● **TEXT**:
•••

THE WALL is my kitchen wall, in a kitchen that has been a construction site for nigh on three years.

Margaret Attwood wrote an acclaimed feminist novel, The Edible Woman, in the 1960's. (I have read it once only, in 1981). The main character is a young single woman working in a menial office job in Toronto, such as women were limited in doing back then. The scene is impossible to imagine in today's world where often men report to women bosses. If you had the pleasure of seeing the remnants of the Scottish Presbyterian culture that still existed in Toronto in the Seventies, this book was a horrifying journey.

In this book, the main character finds her horizons, in a world designed for men, to be so suffocating that she enters an alternate state of mind. She stops doing her washing up, and leaves her kitchen sink. For months the kitchen sink builds up, while she subsists in this alternate world and sees the things in her society that are swallowing her up. She finally makes it through the nightmare, and one day she returns to the kitchen sink, and does her washing up.

So too, THE WALL has been my kitchen sink. This is the wall which broke me. After hacking off all the unstable plaster to install electrical wiring for appliances, I for the second time in my life had to do some plastering. With all the testosterone-formed bullishness of youth, I attacked it but moderated my impatience with slow careful attention, in order to achieve a fine finish. Despite all my cleverness and ambition, the plaster slumped slightly, and it was the final straw of failure.

•••

● **PROVIDED INFORMATION**:
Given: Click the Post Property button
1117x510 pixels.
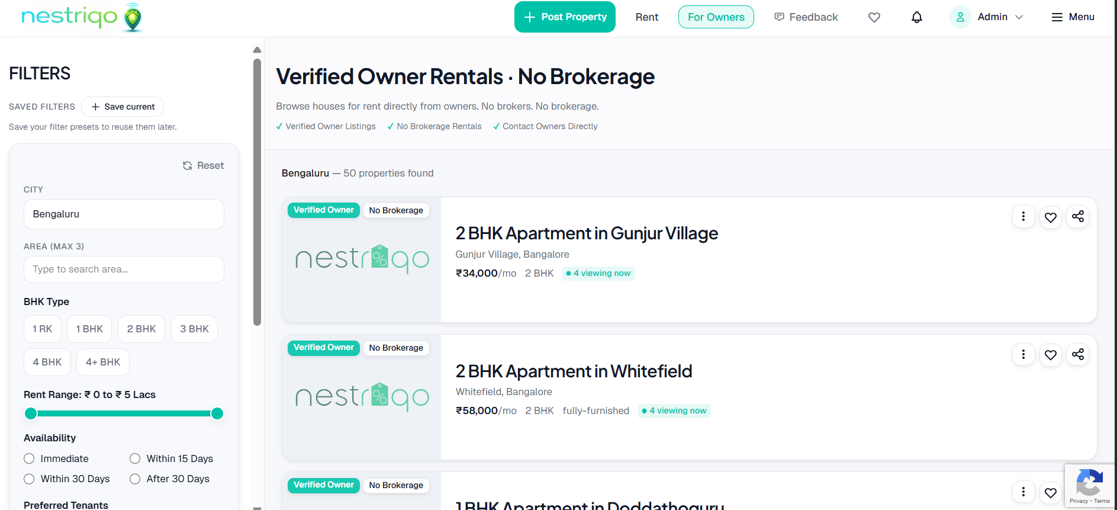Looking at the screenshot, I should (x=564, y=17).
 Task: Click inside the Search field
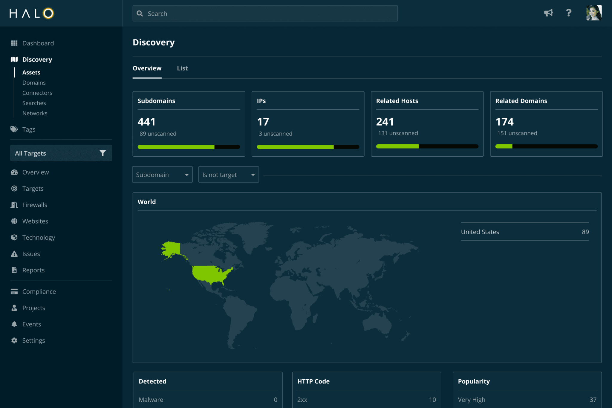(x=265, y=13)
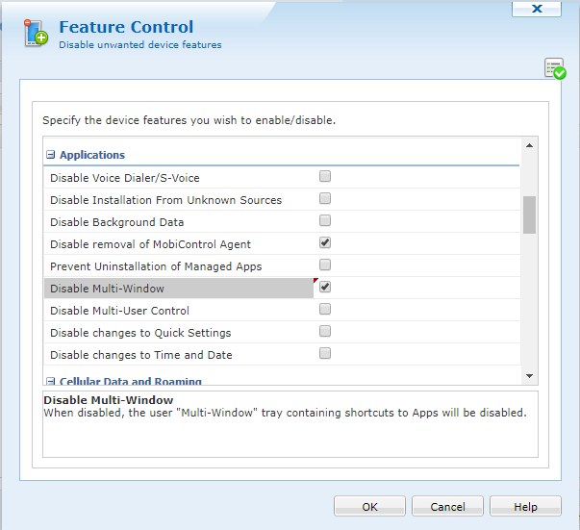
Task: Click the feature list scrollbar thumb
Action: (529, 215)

•••

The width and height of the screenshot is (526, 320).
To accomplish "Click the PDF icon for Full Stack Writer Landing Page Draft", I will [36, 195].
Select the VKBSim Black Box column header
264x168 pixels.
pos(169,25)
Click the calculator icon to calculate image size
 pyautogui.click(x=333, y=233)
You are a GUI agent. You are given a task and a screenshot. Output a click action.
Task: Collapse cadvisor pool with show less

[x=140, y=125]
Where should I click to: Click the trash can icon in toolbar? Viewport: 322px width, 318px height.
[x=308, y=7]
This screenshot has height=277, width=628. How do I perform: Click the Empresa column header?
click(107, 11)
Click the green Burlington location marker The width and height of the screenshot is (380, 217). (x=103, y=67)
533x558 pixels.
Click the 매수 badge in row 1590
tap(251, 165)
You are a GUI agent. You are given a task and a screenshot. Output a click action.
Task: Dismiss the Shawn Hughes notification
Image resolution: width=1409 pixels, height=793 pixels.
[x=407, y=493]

•••

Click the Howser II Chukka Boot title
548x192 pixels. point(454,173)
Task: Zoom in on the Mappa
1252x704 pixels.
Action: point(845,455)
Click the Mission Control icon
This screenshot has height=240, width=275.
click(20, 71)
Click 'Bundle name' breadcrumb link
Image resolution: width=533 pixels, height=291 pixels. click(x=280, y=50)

•••

Extract the entire kitchen wall passage word for word, with no changes. The listing plays no part in what is asked here.

● **REPLY**:
THE WALL is my kitchen wall, in a kitchen that has been a construction site for nigh on three years.

Margaret Attwood wrote an acclaimed feminist novel, The Edible Woman, in the 1960's. (I have read it once only, in 1981). The main character is a young single woman working in a menial office job in Toronto, such as women were limited in doing back then. The scene is impossible to imagine in today's world where often men report to women bosses. If you had the pleasure of seeing the remnants of the Scottish Presbyterian culture that still existed in Toronto in the Seventies, this book was a horrifying journey.

In this book, the main character finds her horizons, in a world designed for men, to be so suffocating that she enters an alternate state of mind. She stops doing her washing up, and leaves her kitchen sink. For months the kitchen sink builds up, while she subsists in this alternate world and sees the things in her society that are swallowing her up. She finally makes it through the nightmare, and one day she returns to the kitchen sink, and does her washing up.

So too, THE WALL has been my kitchen sink. This is the wall which broke me. After hacking off all the unstable plaster to install electrical wiring for appliances, I for the second time in my life had to do some plastering. With all the testosterone-formed bullishness of youth, I attacked it but moderated my impatience with slow careful attention, in order to achieve a fine finish. Despite all my cleverness and ambition, the plaster slumped slightly, and it was the final straw of failure.